Back in December, the Kansas Board of Regents enacted a policy on the “improper use of social media” by employees of Kansas’ public institutions of higher education that put academic freedom at risk. In response to a wave of criticism, the Board created a faculty workgroup to review the policy. The workgroup’s proposed policy (PDF), released in early March, dropped several problematic provisions of the current policy in favor of broad free speech affirmations and narrow exceptions for punishable conduct. The Board Governance Committee (BGC) has now drafted its proposed policy revisions in response to the faculty. The proposed revisions include promises of academic freedom but also, problematically, leave in place the overbroad and vague provisions that allow for punishment of constitutionally protected expression.

FIRE sent a letter yesterday urging the Board to adopt the language of the faculty workgroup policy in order to avoid the serious problems presented by both the current policy and the BGC’s proposal.

In our December 20 joint letter with the National Coalition Against Censorship and the American Civil Liberties Union Foundation of Kansas, we explained to the Board that allowing institutions to suspend or even fire faculty members for speech that “impairs … harmony among co-workers,” for example, is likely to prevent professors from engaging in exactly the kind of vigorous debate and questioning that is central to the purpose of the university.

Yesterday, FIRE explained in further detail how the standards set forth by the Board misuse some language from Pickering v.

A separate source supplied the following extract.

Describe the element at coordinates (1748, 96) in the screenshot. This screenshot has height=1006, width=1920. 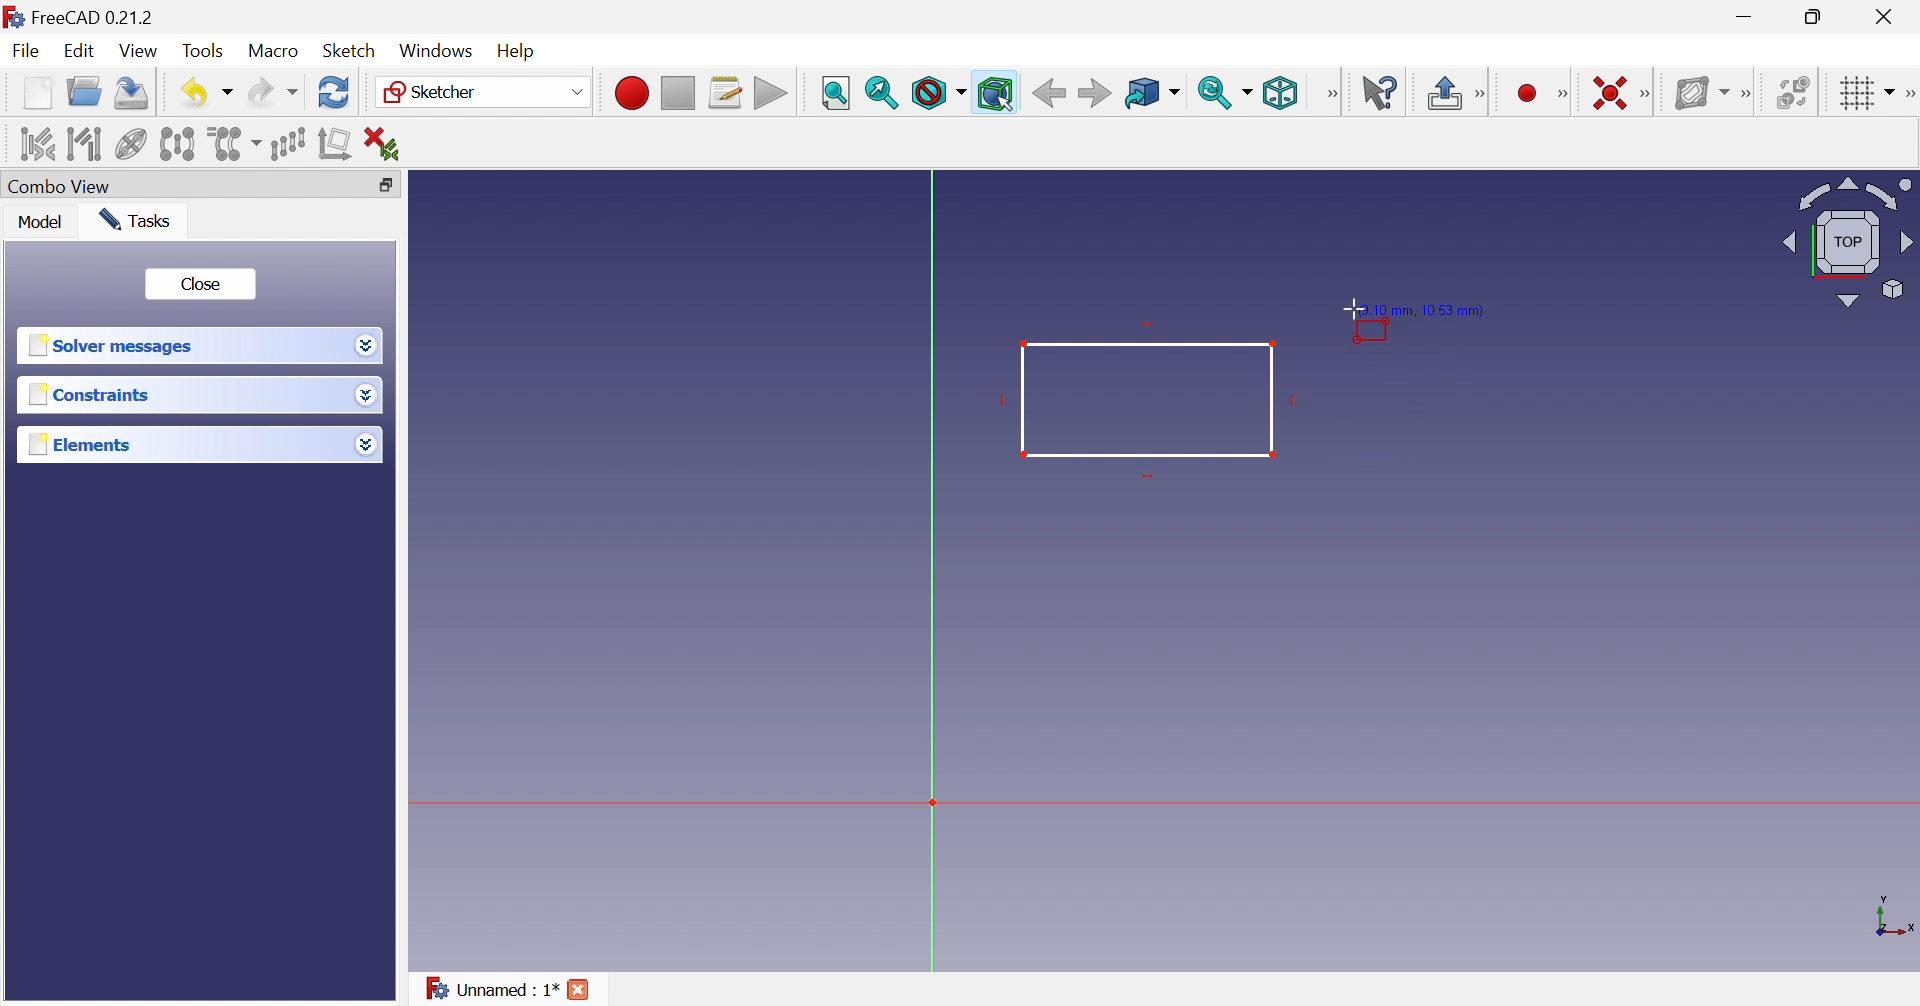
I see `[Sketcher B-spline tools]` at that location.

Board of Education (1968) to authorize punishment of far more speech than the Supreme Court allowed in that case.

FIRE praised the faculty workgroup’s proposed language that would ensure the protection of “any academic research and other scholarly activities; … academic instruction; … [and] in general, any communication via social media that is consistent with First Amendment protections and that is otherwise permissible under the law.” In contrast, though, the BGC’s proposal provides explicit protection for a narrower range of speech (emphases added):

i. academic research or other scholarly activity within the creator’s area of expertise;

ii. academic instruction related to the subject being taught; and

iii. statements, debate, or expressions made as part of shared governance and in accordance with university policies and processes, whether made by a group or individual employee.

We explained in our letter why this is inadequate:

These added, restrictive clauses narrow the protection for academic speech to unacceptably limited categories that contravene the Board of Regents’ claim that it fully supports academic freedom. Both subsections i and ii limit academic freedom to only particular subjects for each faculty member, leaving them at risk for punishment if they venture outside their typical area of study. Such restrictions place particular burdens on faculty members who endeavor to undertake novel and groundbreaking research, without which the pursuit of knowledge will stagnate and wither. To allow protection under principles of academic freedom only for “experts” discourages not only research in areas where there are no experts, but also interdisciplinary research, doing considerable damage to the “marketplace of ideas” that institutions of higher education should strive to embody.

Read our letter in full for more important points about the BGC’s proposed policy revisions. The Board Governance Committee is inviting public comment on its proposal until 5:00 p.m. Central Time today, and will meet again to discuss its proposal and any comments it receives before submitting its final recommendations to the Board.